------ DATASET RECORDS ------
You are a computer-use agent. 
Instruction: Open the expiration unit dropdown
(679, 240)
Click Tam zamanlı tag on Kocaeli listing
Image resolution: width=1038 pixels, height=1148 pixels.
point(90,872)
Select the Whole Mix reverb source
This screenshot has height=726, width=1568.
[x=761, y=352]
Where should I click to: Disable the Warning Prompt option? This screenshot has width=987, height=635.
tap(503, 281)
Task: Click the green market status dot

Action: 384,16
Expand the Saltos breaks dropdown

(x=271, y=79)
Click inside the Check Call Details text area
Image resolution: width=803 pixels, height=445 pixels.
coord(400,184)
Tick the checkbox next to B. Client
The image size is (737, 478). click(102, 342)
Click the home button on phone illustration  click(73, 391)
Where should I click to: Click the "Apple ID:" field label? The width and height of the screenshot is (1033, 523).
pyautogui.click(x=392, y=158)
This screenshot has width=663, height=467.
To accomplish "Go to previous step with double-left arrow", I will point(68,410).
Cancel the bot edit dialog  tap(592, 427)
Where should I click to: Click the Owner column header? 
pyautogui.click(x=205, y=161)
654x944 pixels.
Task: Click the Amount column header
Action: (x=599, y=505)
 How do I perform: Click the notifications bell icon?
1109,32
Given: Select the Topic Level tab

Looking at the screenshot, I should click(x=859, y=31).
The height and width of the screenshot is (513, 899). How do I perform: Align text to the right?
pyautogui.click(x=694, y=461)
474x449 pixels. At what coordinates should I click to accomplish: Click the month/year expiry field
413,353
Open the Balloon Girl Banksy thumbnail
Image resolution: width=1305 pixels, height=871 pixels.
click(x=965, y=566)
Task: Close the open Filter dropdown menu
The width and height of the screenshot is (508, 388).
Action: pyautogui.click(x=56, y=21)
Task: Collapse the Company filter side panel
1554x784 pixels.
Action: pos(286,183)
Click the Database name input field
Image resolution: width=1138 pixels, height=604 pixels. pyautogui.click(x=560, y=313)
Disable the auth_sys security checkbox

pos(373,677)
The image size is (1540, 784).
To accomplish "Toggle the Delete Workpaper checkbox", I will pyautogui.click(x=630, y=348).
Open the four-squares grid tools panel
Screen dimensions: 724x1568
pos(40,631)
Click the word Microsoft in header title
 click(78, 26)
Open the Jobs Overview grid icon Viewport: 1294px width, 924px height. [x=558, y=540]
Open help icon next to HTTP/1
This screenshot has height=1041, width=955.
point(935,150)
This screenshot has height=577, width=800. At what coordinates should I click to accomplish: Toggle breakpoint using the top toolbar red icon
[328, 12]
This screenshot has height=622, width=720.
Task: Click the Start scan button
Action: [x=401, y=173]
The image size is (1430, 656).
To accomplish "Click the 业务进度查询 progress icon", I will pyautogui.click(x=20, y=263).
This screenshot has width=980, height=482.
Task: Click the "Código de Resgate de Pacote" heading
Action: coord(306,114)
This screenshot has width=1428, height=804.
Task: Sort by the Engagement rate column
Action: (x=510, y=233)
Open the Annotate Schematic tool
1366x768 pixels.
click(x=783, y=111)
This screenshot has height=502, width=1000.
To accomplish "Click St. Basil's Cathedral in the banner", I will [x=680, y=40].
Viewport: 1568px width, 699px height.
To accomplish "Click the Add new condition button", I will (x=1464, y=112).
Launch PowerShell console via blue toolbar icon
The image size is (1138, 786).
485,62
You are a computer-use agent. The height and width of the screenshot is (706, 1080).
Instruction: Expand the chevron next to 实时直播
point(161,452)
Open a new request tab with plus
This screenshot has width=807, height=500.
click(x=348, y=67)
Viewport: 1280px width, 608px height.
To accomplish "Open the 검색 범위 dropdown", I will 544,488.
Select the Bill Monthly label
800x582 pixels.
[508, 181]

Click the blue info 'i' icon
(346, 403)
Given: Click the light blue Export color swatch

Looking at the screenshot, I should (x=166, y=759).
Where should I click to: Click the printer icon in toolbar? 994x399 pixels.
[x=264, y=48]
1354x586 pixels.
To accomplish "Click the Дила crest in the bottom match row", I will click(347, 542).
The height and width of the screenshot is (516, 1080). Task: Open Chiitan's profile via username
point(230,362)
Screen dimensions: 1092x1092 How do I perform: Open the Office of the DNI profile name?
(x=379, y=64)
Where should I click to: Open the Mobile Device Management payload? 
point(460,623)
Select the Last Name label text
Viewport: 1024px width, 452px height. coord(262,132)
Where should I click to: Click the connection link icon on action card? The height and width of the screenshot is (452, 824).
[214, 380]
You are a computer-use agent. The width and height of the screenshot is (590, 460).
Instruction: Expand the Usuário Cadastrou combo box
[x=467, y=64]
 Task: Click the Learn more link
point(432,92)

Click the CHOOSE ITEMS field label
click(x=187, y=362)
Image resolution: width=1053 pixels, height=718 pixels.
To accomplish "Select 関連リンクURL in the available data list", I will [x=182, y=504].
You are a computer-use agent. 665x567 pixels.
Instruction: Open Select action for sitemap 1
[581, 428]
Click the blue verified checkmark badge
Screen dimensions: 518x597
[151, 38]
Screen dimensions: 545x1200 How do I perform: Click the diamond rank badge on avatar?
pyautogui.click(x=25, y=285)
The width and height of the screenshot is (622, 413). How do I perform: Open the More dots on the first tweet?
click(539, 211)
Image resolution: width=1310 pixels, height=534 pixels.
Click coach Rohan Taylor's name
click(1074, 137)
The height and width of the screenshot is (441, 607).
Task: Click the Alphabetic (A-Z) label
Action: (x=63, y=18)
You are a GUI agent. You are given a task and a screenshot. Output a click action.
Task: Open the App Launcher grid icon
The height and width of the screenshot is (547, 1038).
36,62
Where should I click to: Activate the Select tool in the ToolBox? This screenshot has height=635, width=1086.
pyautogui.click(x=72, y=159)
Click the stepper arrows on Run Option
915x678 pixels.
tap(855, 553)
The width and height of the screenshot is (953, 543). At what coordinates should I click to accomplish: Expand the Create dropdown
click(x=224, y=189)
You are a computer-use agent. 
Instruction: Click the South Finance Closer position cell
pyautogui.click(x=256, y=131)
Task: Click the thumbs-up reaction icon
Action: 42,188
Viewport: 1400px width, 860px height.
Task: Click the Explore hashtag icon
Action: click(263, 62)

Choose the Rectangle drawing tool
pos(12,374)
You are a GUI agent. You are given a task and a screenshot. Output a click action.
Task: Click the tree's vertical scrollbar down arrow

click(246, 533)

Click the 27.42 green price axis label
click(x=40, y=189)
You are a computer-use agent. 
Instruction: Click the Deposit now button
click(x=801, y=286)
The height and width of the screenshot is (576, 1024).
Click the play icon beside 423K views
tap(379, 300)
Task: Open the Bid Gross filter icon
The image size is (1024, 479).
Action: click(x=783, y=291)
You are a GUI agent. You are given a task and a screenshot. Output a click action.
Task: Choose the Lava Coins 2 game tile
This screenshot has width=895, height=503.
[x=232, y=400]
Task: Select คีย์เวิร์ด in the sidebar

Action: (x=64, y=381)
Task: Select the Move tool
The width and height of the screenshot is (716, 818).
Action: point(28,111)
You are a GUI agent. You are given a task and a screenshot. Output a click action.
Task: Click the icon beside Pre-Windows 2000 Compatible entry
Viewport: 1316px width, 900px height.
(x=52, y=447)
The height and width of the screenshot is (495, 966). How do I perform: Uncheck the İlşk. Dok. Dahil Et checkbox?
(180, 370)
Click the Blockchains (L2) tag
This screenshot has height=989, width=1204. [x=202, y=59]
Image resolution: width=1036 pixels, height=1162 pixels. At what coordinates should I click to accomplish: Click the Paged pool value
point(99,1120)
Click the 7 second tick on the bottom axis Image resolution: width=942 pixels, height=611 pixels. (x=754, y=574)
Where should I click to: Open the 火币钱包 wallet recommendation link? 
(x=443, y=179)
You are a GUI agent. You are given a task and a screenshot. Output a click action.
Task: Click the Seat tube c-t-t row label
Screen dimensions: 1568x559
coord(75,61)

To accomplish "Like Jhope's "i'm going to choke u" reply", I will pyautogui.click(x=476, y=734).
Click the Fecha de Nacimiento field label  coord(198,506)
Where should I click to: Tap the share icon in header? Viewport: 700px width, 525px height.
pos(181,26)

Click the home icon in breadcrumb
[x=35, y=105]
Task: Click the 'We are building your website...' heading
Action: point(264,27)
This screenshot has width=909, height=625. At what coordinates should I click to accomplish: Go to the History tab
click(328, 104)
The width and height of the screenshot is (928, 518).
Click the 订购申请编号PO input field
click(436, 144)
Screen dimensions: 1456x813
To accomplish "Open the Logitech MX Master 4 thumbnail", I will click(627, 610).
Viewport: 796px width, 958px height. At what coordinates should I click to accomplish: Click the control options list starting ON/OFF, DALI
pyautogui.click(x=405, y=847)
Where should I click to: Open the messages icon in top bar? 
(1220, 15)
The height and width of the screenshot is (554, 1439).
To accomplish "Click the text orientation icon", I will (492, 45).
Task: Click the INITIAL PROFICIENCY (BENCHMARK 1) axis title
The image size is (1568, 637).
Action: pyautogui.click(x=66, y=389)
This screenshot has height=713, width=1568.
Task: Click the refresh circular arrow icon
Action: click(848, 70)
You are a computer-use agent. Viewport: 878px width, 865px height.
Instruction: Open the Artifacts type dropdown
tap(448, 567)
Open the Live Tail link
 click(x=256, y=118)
------
**WHAT THIS TASK INVOLVES**
Each line from the beginning of the listing up to the line where "Click Tam zamanlı tag on Kocaeli listing" appears needs to be given again exactly; please add nothing else.

**TASK RESULT**
You are a computer-use agent. 
Instruction: Open the expiration unit dropdown
(679, 240)
Click Tam zamanlı tag on Kocaeli listing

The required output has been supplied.